HTPC Credentials
The absence of any moving parts inside the ZBOX CI320 nano enables a completely silent PC irrespective of the workload. This makes it an ideal HTPC. While acoustics form one part of the HTPC story, there are a few other aspects that we will cover in this section.
Refresh Rate Accurancy
AMD and NVIDIA have historically been able to provide fine-grained control over display refresh rates. The default rates are also quite accurate. Intel used to have an issue with 23 Hz (23.976 Hz, to be more accurate) support, but that was resolved with the introduction of Haswell and Bay Trail. As expected, the Zotac ZBOX CI320 nano has no trouble with refreshing the display appropriately in the 23 Hz setting.
The gallery below presents some of the other refresh rates that we tested out. The first statistic in madVR's OSD indicates the display refresh rate.
Network Streaming Efficiency
Evaluation of OTT playback efficiency was done by playing back our standard YouTube test stream and five minutes from our standard Netflix test title. Using HTML5, the YouTube stream plays back a 720p encoding, while Adobe Flash delivers a 1080p stream. Note that only NVIDIA exposes GPU and VPU loads separately. Both Intel and AMD bundle the decoder load along with the GPU load. The following two graphs show the power consumption at the wall for playback of the HTML5 stream and the Adobe Flash stream in Mozilla Firefox (v 33.1.1). The Flash plugin version used for benchmarking was 15.0.0.223. GPU load was around 33.05% for the HTML5 stream and 22.53% for the Flash stream.
Netflix streaming evaluation was done using the Windows 8.1 Netflix app. Manual stream selection is available (Ctrl-Alt-Shift-S) and debug information / statistics can also be viewed (Ctrl-Alt-Shift-D). Statistics collected for the YouTube streaming experiment were also collected here. GPU load in the steady state for the Netflix streaming case was 3.58%.

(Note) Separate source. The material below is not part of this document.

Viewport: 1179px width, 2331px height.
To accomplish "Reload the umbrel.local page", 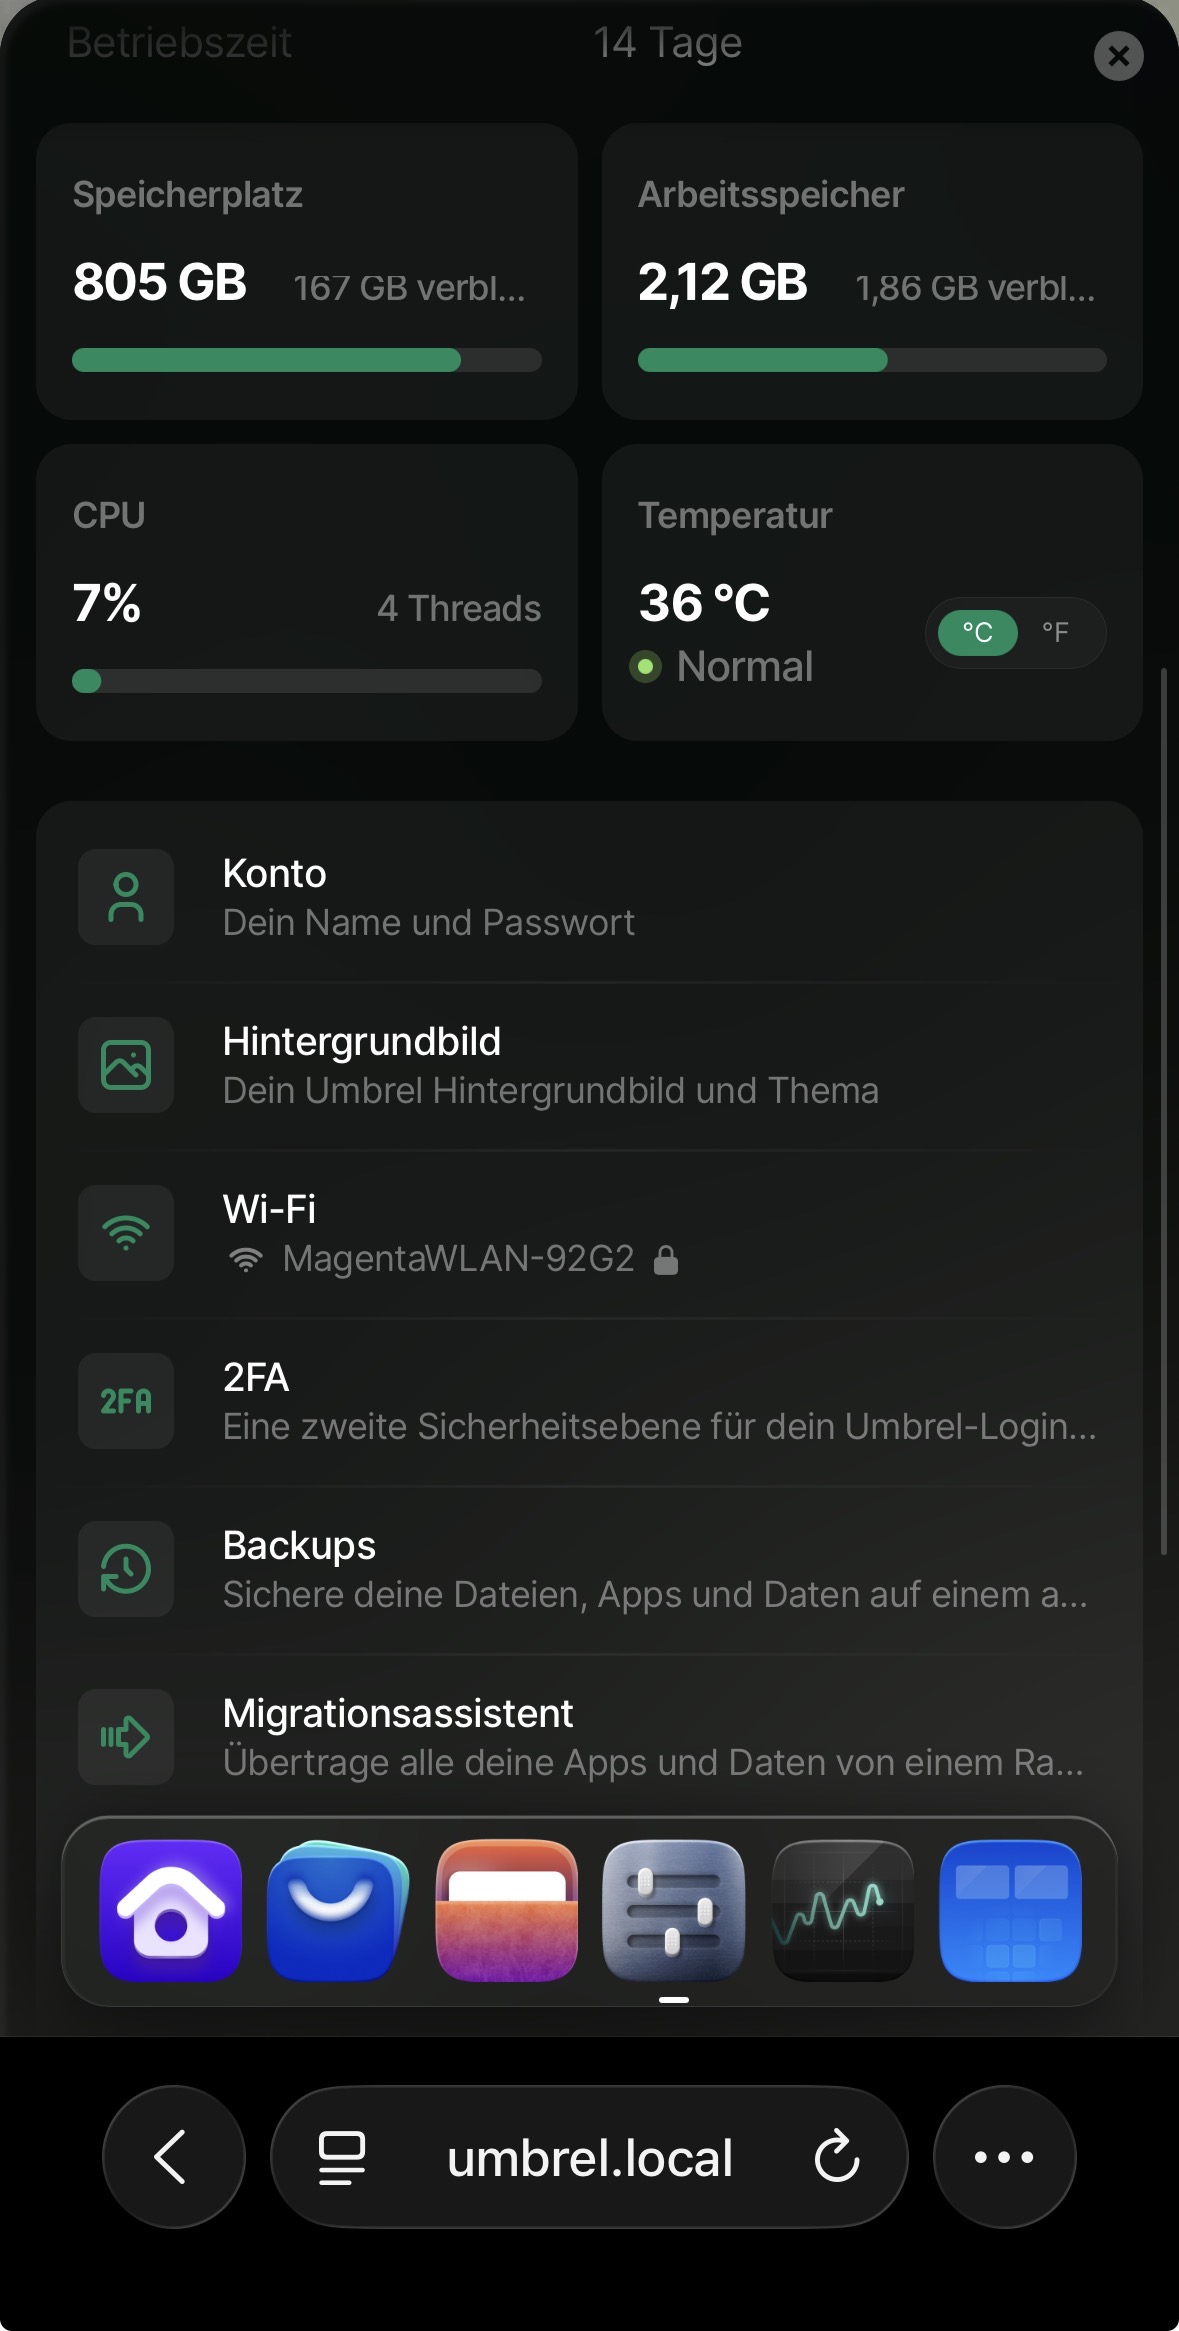I will pos(837,2157).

Decoding and Rendering Benchmarks
It is quite clear that passively cooled UCFF PCs such as the CI320 nano are not madVR-capable machines. Hence, we concentrate on local file playback using EVR-CP and Kodi. The decoder used was LAV Filters bundled with MPC-HC v1.7.7
Zotac ZBOX CI320 nano - Decoding & Rendering Performance | ||||
Stream | EVR-CP | XBMC | ||
GPU Load (%) | Power (W) | GPU Load (%) | Power (W) | |
480i60 MPEG2 | 49.20 | 10.52 | 30.05 | 9.50 |
576i50 H264 | 46.29 | 10.24 | 55.29 | 10.29 |
720p60 H264 | 58.11 | 11.84 | 65.46 | 10.81 |
1080i60 MPEG2 | 80.57 | 14.35 | 74.47 | 13.61 |
1080i60 H264 | 89.04 | 15.08 | 81.13 | 14.18 |
1080i60 VC1 | 86.21 | 14.84 | 78.87 | 13.98 |
1080p60 H264 | 76.08 | 13.22 | 71.10 | 11.32 |
1080p24 H264 | 33.03 | 10.11 | 28.43 | 9.50 |
4Kp30 H264 | 80.09 | 13.97 | 44.65 | 11.14 |
The CI320 nano was able to pass all our test streams using decoders / renderers that the average consumer would use. Even the 4Kp30 H.264 stream decoded without frame drops and was output on to a 1080p display without issues. The only caveat is that HD audio bitstreaming is not enabled on these Bay Trail boxes under Windows, but works without issues in Linux. On a side note, this doesn't affect Dolby Digital Plus bitstreaming from the Netflix app. In our opinion, this would make a great little OpenELEC box or Ubuntu / XBMC system.